**PROBLEM DETAILS**
Gather all lines in the data that hold the string "using".

[Stored data entries]
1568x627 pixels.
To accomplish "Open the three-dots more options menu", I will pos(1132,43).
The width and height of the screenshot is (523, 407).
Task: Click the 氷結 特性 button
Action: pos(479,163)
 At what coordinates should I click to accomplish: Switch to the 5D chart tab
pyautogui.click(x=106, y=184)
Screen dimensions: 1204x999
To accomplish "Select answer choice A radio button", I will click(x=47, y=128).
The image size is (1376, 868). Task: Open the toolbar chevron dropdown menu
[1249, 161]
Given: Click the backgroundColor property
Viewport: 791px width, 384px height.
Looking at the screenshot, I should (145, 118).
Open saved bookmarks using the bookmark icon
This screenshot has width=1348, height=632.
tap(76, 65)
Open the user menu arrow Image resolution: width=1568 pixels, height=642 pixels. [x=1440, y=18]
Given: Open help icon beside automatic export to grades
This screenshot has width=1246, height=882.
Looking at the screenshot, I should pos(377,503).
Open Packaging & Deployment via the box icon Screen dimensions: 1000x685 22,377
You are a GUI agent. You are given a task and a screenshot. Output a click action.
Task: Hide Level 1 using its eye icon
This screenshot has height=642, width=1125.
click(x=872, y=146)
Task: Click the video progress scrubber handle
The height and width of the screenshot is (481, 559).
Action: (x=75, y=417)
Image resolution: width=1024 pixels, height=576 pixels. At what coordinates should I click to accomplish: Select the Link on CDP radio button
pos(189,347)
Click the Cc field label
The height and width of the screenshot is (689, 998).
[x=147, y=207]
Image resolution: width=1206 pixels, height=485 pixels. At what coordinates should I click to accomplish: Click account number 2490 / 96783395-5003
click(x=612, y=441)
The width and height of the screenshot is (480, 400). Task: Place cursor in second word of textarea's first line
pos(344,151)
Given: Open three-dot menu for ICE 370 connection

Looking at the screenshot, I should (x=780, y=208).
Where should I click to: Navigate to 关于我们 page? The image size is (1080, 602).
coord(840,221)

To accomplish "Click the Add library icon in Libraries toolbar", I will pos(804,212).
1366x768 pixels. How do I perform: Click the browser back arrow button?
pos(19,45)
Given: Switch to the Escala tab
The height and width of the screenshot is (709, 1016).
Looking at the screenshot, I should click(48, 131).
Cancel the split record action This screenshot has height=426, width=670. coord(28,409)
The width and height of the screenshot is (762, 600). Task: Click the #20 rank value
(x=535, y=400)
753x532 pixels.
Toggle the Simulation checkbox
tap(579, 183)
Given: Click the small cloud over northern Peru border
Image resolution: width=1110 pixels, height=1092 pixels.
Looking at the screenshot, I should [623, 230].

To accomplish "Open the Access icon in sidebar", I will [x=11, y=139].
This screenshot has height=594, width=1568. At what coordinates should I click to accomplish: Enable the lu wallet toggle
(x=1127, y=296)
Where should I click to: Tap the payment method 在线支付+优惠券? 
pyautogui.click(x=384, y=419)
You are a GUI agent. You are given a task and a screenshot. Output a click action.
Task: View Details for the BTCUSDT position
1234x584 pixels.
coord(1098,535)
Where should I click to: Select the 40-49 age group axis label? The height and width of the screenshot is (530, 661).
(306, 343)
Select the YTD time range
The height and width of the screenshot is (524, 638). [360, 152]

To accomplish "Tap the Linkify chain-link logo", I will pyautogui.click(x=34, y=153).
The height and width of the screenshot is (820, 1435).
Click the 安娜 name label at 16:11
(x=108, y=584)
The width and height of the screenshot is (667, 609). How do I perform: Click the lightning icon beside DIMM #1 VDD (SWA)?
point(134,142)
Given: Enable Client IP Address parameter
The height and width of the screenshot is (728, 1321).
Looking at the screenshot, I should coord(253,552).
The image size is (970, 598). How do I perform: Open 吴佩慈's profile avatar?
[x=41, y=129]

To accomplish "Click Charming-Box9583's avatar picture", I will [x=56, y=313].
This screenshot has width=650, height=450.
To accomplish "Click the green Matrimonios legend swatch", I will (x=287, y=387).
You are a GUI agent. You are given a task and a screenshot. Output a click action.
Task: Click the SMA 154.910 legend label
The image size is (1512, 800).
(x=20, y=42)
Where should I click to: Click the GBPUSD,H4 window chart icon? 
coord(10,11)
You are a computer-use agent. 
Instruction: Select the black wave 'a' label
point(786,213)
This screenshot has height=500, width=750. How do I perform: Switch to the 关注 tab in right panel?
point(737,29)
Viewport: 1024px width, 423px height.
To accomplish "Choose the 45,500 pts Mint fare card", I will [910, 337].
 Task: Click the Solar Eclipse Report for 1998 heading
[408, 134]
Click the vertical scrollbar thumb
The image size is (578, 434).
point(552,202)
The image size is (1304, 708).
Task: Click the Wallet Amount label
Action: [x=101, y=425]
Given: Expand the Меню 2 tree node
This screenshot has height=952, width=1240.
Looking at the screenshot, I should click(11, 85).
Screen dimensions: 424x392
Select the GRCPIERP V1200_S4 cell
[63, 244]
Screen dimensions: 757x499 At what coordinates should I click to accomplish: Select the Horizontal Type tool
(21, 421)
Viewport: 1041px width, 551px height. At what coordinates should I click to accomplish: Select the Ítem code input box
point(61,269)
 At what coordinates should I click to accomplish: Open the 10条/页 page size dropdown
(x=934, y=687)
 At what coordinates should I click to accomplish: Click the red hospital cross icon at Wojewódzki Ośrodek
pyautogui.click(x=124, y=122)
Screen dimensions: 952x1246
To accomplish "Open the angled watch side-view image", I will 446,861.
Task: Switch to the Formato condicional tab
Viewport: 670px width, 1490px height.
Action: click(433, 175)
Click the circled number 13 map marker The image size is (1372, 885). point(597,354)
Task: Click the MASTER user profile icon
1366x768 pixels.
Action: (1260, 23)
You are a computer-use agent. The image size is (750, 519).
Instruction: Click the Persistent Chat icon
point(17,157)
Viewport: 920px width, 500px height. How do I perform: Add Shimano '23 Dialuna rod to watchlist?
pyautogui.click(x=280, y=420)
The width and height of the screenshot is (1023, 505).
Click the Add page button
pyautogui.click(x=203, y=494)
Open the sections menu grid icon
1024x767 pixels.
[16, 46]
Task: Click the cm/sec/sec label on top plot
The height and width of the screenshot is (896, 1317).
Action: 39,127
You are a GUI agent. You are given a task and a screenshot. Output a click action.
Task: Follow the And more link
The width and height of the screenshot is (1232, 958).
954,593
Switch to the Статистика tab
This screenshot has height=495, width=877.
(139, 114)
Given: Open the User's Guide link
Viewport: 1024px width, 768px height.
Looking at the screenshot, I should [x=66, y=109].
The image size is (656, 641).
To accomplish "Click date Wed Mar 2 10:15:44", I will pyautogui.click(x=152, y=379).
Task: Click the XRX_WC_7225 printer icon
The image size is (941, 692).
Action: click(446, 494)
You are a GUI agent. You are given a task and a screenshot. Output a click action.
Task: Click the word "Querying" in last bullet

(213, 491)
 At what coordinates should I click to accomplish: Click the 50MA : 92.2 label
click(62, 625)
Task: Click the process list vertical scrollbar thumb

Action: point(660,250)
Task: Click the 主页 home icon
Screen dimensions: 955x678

**TASK SOLUTION**
Open saved bookmarks using the bookmark icon
Task: Hide Level 1 using its eye icon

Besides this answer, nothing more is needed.